I have an equation with three variables to different ranges for the variables
f(x)= 150*x + 92*y + 41,1*z -> max
subject to
x > 0 & x < 600
x > 0 & x < 600
x+y+z <600
if x<200 or y<200 or x+y <200 -> z=0
I would like to find the maximum value for the variable. My knowledge of R is too small to be able to solve it by myself.
You could divide the problem in z=0 and z>=0. For the second subproblem, you could set up and solve the problem like this:
library(lpSolveAPI)
# create object
lprec <- make.lp(0,3)
invisible(lp.control(lprec, sense="max")) # sense defaults to "min"
# add objective and constraints
set.objfn(lprec, obj=c(150,92,41.1), indices=c(1,2,3))
add.constraint(lprec, 1, type="<=", rhs=600, indices=1)
add.constraint(lprec, 1, type=">=", rhs=200, indices=1)
add.constraint(lprec, 1, type="<=", rhs=600, indices=2)

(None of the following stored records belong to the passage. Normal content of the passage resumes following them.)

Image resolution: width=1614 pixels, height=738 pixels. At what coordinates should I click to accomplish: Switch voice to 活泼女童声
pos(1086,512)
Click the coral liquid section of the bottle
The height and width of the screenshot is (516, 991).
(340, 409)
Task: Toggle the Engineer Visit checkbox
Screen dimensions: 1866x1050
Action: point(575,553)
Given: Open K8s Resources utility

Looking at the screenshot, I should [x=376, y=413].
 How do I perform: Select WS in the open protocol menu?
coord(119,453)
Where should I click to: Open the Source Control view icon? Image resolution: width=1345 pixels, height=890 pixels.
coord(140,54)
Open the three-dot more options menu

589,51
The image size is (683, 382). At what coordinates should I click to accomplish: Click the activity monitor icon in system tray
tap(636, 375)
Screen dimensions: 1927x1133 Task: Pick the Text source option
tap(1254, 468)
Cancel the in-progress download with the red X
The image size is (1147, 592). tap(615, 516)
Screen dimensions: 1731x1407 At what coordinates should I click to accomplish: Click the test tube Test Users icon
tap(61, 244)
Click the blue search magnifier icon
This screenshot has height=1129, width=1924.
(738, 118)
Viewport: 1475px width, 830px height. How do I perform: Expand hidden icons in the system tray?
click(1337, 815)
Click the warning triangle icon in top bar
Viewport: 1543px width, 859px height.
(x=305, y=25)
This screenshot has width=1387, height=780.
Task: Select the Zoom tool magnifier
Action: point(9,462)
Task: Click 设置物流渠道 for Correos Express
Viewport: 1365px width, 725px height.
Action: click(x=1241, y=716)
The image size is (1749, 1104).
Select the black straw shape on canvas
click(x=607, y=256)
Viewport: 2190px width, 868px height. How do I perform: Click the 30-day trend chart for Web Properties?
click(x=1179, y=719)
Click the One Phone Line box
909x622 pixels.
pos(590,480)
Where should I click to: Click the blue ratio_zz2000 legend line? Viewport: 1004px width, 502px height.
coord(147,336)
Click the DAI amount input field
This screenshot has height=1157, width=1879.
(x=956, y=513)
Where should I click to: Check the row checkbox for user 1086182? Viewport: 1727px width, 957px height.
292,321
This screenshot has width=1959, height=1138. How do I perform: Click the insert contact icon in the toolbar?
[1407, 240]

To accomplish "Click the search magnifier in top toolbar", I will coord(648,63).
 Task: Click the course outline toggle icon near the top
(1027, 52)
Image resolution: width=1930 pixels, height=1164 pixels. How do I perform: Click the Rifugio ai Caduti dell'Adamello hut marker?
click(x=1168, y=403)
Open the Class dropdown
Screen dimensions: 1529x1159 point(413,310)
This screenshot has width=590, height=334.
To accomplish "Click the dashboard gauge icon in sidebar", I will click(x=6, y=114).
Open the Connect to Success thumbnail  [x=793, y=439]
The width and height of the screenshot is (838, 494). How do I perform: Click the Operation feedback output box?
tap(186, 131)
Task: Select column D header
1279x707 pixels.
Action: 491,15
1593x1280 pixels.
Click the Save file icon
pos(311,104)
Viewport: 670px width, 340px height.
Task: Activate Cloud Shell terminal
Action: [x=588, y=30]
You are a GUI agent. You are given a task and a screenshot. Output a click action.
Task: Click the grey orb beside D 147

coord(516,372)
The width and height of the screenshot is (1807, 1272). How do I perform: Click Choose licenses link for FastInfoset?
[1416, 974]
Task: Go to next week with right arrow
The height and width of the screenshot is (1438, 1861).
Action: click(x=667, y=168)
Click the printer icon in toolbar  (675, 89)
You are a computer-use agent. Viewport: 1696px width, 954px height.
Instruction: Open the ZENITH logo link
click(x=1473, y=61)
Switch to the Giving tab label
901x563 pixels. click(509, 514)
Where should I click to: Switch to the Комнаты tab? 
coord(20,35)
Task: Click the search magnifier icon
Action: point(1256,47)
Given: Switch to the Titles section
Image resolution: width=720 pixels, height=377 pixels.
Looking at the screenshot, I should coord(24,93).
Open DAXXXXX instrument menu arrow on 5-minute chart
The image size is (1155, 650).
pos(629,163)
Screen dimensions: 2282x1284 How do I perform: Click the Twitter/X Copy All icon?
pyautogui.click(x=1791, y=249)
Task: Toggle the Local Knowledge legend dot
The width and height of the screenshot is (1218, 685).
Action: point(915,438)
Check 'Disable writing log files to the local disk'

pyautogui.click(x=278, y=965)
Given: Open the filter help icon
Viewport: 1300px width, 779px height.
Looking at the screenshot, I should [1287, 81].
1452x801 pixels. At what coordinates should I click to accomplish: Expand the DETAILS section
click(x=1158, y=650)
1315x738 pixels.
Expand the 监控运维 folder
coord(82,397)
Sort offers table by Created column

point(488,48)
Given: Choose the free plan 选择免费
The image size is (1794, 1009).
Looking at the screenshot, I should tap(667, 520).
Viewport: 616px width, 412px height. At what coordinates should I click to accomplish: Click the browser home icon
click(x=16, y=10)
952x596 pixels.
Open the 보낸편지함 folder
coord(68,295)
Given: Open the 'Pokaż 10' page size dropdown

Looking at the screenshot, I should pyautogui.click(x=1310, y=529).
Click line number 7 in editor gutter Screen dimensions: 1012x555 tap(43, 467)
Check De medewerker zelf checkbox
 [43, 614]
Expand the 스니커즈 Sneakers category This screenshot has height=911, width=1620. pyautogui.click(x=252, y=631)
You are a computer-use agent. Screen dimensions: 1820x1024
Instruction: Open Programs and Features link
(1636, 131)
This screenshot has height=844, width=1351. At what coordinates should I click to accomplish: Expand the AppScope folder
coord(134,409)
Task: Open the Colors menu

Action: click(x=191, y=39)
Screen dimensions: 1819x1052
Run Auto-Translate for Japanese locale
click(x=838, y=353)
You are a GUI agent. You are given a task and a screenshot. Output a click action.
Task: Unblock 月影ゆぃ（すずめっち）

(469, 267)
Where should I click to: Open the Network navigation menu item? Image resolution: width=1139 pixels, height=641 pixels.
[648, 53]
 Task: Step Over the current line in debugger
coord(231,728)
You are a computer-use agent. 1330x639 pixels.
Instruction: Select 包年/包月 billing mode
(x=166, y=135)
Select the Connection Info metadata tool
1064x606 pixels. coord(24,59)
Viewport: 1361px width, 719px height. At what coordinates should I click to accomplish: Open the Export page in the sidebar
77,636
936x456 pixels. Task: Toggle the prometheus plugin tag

add.constraint(lprec, 1, type=">=", rhs=200, indices=2)
add.constraint(lprec, c(1,1,1), type="<=", rhs=600, indices=c(1,2,3))
add.constraint(lprec, c(1,1), type=">=", rhs=200, indices=c(1,2))
# solve
print(lprec)
solve(lprec)
get.variables(lprec)
Note that I assumed that you meant 0<=y<=600 in your question. Note also that is not very useful (or possible) to set "<" constraints, it is much better to use "<=". At last, note that lpSolveAPI assumes non-negativity of the decision variables by default, hence it is assumed z>=0.
The first subproblem can be solved similarly. As you already know that in this case z=0, the number of decision variables reduces to 2.
The solution to the problem is then the best of both subsolutions. As @RHertel already commented, it is the solution where you put as much as you can onto x, hence, y and z are 0.